Put the boom across two saw horses, with the flat sides of the boom platforms up. This makes assembly easier. However, note that the antenna will be mounted with the elements hanging DOWN not up, so you will be turning the antenna over. Place the boom to mast saddle over the boom, and align with the two holes at station 101 and 104.5. Be sure that the flat side is on the side you want for when it goes onto your tower. Remember, Station 0 is the reflector end. Put two 2 ¾ screws through the boom and saddle, and add lock washers and a nut, tighten, then add another nut and tighten. Mount the 5 X 6 aluminum plate to the flat side of the boom to mast saddle, using the #10-32 X 3/8 round head screws and lock washers. Make sure the screws are tight. Insure that the four ¼ threaded holes all have clearance through the flat plate and the boom saddle. If they do not, align the plate so that they do. Screw the two ¼ X 1 ¼ hex head bolts into the bottom two holes of the flat side of the boom-to-mast plate. Screw the bolts in only far enough that the ends are flush with the boom saddle on the other side. The bolts will be still sticking out of the flat plate about 1. When you are installing the antenna on the mast, these bolts will be entering the key hole on the mast plate. Put the impedance matching coil across the feed point screws, with the coil on the side closer to the mast. Then add lock washers and nuts. Attach the balun, as shown below. Balun Mounting Detail Note that the antenna is upside down for this picture. The antenna is now ready to put up.
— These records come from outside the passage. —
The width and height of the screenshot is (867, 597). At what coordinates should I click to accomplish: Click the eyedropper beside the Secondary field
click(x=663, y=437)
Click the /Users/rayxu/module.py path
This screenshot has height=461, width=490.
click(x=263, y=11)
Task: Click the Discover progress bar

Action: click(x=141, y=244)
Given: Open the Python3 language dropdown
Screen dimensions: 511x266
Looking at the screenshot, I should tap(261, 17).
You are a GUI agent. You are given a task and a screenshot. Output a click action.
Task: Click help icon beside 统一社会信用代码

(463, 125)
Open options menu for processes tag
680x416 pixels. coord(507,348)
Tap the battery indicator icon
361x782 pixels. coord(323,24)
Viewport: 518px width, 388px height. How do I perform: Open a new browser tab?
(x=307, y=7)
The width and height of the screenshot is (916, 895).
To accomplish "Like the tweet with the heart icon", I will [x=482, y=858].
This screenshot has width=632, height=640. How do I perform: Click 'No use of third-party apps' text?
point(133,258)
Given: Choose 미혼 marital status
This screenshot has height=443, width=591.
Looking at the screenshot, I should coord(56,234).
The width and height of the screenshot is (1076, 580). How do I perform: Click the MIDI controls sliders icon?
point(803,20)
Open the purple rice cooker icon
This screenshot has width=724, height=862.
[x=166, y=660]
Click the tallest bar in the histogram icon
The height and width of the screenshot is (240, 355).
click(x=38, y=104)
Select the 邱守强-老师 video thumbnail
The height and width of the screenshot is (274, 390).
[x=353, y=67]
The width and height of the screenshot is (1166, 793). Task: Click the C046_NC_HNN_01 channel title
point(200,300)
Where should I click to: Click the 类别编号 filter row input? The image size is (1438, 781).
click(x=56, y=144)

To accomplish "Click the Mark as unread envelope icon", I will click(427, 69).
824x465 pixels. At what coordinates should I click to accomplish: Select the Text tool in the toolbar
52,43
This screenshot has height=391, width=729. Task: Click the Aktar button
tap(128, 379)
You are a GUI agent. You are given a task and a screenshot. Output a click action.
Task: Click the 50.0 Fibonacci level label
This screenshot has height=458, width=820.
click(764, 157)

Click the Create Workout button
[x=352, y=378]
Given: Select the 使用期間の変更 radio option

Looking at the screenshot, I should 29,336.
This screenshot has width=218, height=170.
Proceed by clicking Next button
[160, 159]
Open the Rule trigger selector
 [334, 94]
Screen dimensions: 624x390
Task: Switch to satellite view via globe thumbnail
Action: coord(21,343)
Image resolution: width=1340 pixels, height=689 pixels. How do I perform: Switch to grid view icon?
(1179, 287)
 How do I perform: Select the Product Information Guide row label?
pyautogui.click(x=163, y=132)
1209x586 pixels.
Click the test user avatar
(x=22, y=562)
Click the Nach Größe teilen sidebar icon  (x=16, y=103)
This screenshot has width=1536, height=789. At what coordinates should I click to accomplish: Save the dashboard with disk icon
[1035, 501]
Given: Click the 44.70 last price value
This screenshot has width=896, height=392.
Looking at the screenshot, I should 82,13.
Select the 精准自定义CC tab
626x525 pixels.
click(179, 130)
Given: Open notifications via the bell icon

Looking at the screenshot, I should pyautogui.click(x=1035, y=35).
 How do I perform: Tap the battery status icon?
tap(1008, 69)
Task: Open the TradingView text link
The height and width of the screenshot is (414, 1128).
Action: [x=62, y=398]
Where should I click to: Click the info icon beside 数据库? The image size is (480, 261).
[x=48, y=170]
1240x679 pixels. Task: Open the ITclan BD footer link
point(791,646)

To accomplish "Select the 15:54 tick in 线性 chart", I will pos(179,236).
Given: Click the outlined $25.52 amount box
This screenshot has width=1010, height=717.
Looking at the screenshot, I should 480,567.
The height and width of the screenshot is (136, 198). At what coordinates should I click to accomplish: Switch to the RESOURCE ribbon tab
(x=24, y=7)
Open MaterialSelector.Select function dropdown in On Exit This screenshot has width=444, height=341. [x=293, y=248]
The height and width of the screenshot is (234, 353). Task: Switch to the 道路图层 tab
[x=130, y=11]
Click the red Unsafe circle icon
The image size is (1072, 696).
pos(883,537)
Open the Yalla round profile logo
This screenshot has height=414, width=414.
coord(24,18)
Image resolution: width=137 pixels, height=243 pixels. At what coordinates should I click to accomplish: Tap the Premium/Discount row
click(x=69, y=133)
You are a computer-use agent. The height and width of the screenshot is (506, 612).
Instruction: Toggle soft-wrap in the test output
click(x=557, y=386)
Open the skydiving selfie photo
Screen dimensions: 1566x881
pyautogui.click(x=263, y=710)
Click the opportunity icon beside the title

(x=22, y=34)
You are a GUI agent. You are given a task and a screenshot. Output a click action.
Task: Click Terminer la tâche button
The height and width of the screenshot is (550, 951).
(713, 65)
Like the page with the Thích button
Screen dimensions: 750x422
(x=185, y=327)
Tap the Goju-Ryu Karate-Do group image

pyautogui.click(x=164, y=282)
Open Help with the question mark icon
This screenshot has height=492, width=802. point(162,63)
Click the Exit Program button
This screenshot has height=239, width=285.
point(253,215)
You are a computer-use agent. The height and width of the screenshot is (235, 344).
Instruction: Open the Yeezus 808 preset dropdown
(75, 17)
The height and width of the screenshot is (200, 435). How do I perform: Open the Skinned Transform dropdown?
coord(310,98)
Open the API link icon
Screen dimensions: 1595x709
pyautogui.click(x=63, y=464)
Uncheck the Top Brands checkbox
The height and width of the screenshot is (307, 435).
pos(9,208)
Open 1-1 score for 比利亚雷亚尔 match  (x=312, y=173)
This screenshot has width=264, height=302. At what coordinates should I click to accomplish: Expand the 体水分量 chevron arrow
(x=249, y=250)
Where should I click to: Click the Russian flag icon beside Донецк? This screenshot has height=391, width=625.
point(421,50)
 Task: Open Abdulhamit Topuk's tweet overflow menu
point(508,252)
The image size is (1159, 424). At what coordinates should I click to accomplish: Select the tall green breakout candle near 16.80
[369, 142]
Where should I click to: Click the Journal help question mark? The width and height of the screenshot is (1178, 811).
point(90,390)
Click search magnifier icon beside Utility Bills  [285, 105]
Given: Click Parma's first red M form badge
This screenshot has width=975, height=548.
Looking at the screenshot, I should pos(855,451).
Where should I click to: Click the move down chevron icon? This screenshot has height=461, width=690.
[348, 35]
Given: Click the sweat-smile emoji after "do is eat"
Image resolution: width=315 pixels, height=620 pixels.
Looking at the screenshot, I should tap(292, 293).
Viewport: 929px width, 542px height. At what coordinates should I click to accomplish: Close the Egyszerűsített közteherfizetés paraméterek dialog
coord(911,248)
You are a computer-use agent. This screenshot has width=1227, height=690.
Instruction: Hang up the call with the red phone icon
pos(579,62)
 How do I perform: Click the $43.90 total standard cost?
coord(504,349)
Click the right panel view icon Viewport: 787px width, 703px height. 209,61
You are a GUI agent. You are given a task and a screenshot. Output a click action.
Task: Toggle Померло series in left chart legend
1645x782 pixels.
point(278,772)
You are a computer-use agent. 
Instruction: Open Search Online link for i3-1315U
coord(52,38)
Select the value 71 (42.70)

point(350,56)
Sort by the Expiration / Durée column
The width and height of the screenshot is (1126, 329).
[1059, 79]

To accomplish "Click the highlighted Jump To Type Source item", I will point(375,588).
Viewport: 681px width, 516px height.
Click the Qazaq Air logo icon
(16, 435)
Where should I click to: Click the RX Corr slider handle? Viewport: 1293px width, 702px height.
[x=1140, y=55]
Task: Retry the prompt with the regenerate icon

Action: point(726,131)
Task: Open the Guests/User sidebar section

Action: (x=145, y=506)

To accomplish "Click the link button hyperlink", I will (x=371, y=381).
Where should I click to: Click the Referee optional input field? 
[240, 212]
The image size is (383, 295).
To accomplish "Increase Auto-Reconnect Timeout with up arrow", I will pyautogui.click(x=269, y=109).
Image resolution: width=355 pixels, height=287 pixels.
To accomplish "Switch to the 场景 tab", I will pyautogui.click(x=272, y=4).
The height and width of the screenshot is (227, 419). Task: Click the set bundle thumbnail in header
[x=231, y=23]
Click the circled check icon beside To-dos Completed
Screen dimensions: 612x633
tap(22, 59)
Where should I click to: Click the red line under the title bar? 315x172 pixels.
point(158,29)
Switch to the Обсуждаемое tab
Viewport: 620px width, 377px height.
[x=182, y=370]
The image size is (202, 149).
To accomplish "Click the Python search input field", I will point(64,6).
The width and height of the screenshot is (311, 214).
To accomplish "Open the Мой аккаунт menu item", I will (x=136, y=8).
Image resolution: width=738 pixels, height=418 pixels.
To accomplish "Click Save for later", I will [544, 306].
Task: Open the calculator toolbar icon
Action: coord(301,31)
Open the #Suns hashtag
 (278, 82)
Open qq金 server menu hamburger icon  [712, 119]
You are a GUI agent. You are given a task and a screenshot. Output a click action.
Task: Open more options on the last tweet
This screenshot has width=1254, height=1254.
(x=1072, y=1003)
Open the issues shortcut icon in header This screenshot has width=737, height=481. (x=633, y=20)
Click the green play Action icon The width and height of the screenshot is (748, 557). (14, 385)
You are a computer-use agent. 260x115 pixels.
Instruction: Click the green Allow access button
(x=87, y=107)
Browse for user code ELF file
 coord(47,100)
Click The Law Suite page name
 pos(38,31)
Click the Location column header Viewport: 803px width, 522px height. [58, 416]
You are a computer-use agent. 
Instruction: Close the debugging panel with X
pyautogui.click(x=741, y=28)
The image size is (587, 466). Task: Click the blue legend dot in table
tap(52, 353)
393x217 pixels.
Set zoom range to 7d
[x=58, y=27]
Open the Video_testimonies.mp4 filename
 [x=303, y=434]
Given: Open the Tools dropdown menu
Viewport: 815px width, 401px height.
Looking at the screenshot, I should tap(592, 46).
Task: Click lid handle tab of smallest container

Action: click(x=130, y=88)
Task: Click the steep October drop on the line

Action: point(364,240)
There are at least several different ways to get a yagi onto the mast at the top of the tower. For what it is worth, here is how we did ours: Install the Skylark mast plate on the mast at the desired level. Line up the plate so that it points at the desired direction, then tighten the u-bolts. Install, temporarily or permanently, a pulley at the top of the mast, with a rope through it that has at a minimum several hundred pounds of strength. Stand the antenna up on the boom so that it is leaning against the tower. Tie one end of the rope around the mast. Tie a short rope from the top end of the vertical boom loosely around the antenna raising rope. This will serve to keep the antenna from rotating out of control while it is being pulled up. While the antenna is being raised, the person at the top of the tower is responsible to keep the antenna pushed out enough from the tower that it does not bump into the tower. When the top end of the boom is high enough to reach the person at the top of the tower, he or she should remove the rope at the top end of the boom. Now, that person will maneuver the antenna around and into position, engage the two bolts on the antenna boom to mast plate into the keyholes on the mast plate and let the antenna drop into place. Tighten the two bolts, then screw in two more bolts in the lower holes. Put lock washers and nuts over all 4 bolts and tighten securely. Attach the coax and enjoy!